Summary of this case from Schober v. Comm'r RevenueOpinion
No. C3-87-632.
August 26, 1988.
Appeal from the District Court, Ramsey County, James M. Lynch, J.
Barry V. Voss, Minneapolis, for appellant.
Thomas K. Overton, and Kenneth Kohnstamm, Sp. Assts., St. Paul, for Com'r of Revenue.
John R. Krouss, Lake of the Woods Co. Atty., Baudette, for respondents.
Heard, considered and decided by the court en banc.
This appeal arises from an action brought by William Charles Sisson, pursuant to 42 U.S.C. § 1983 (1982), challenging the constitutionality of the Minnesota Marijuana and Controlled Substance Taxation Act, Minn.Stat. ch. 297D (1986). The statute imposes a tax on marijuana and controlled substances, Minn.Stat. § 297D.08 (1986), and provides that assessment and collection of the tax be made pursuant to jeopardy procedures, Minn.Stat. § 297D.12 (1986). The trial court found the act constitutional and granted partial summary judgment for the state.
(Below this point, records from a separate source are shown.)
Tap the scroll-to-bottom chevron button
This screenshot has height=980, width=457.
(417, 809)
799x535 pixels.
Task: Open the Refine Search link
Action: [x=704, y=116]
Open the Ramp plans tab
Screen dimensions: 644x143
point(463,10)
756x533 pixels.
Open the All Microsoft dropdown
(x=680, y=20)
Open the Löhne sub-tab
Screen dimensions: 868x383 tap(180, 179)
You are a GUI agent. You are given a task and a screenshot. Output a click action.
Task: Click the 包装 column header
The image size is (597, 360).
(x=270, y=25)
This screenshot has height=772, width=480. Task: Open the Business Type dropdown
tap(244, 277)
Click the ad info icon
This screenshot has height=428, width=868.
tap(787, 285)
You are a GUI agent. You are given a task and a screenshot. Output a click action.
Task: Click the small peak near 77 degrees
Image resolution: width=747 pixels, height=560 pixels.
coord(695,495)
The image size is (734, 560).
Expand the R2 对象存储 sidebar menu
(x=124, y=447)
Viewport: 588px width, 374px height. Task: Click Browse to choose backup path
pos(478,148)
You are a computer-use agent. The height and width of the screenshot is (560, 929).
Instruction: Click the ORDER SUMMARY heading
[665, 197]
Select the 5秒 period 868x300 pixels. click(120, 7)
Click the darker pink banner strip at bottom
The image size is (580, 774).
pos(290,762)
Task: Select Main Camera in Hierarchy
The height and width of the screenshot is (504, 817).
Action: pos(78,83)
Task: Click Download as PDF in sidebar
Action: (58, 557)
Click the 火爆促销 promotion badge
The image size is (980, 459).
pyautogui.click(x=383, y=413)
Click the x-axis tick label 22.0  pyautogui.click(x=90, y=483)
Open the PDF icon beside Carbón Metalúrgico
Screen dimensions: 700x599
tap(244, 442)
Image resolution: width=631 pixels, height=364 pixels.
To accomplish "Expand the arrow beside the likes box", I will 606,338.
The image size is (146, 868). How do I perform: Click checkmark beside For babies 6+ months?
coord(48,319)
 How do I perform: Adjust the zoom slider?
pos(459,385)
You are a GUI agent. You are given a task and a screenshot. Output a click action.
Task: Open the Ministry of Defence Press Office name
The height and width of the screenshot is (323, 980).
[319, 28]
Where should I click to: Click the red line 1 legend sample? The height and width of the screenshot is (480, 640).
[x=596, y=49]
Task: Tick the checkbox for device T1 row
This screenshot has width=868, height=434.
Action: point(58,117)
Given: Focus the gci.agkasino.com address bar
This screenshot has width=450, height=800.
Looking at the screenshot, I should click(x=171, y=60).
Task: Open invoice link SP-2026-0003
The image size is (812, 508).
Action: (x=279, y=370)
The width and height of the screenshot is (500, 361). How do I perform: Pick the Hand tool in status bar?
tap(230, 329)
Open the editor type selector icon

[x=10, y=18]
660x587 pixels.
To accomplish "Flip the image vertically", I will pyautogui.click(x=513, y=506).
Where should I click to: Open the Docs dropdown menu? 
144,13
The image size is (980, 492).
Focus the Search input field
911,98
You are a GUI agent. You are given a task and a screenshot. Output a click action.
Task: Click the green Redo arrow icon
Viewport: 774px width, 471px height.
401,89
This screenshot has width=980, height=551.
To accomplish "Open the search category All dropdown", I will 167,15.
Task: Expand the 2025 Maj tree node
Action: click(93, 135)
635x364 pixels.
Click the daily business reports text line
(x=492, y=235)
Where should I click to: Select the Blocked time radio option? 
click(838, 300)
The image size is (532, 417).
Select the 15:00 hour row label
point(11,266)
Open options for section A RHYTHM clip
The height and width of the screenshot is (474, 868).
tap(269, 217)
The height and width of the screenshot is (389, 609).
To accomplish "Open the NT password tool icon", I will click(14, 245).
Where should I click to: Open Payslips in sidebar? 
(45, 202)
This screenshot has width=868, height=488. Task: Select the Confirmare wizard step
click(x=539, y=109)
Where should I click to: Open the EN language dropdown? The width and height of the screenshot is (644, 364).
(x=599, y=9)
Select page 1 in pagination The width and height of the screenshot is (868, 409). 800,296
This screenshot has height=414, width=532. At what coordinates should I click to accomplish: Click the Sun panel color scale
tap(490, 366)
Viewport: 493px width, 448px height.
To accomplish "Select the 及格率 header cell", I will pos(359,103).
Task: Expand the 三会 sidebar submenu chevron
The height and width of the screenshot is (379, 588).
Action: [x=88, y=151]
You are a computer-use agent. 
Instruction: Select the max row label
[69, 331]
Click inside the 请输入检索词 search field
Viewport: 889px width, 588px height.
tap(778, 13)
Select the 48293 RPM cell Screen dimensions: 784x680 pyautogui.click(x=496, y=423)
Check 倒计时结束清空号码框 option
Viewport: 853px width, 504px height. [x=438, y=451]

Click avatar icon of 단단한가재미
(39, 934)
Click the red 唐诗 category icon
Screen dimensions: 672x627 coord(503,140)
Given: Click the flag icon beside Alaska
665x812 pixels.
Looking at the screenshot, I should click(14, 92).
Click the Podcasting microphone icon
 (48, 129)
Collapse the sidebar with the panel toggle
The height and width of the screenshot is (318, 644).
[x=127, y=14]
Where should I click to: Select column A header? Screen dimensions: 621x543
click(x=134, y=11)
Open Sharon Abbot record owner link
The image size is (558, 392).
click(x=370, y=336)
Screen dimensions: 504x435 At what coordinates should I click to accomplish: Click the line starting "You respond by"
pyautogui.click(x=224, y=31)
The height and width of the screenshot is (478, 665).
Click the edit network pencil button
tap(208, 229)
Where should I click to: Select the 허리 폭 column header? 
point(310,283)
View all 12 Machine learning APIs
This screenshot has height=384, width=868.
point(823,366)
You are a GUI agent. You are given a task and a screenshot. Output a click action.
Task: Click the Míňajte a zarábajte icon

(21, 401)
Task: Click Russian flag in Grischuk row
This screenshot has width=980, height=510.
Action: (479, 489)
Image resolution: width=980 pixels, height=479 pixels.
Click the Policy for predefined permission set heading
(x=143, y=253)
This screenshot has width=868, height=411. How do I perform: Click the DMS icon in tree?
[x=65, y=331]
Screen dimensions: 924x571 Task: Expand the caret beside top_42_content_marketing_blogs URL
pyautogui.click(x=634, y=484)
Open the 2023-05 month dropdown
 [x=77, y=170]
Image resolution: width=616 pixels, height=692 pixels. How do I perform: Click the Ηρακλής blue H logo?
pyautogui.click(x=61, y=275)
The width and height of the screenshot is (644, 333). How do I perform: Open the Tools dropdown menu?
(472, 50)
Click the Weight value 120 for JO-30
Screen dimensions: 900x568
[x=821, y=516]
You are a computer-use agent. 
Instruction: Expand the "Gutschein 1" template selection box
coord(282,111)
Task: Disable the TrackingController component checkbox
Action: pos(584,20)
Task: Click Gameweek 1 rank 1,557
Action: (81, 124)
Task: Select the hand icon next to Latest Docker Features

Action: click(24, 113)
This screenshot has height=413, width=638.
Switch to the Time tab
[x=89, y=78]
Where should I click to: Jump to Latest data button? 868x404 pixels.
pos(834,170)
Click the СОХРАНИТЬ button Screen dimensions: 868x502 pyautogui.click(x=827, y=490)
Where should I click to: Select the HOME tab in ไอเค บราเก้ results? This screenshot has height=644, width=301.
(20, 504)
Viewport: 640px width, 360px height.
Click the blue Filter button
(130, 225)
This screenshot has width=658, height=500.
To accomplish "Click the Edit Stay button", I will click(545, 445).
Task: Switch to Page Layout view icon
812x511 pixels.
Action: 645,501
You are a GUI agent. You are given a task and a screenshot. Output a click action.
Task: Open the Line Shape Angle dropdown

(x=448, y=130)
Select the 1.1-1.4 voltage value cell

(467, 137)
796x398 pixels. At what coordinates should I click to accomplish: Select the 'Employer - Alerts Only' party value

We affirm.
By notice dated September 16, 1986, the Minnesota Department of Revenue (Department) assessed Sisson $113,600 for taxes and penalties due on controlled substances. On September 17, 1986 the Department levied upon a recreational vehicle, travel trailer and lawn tractor owned by Sisson and located near Baudette, Minnesota. The Department notified Sisson by certified mail that these items would be sold at a public sale on October 17, 1986. On October 16, 1986, Sisson filed an appeal with the Minnesota Tax Court which was still pending when this case was argued. At the same time, in district court, Sisson applied for a temporary restraining order which was granted that same day after he posted a $1,200 bond to cover the costs of cancelling the sale. The restraining order was continued by a temporary injunction dated November 10, 1986.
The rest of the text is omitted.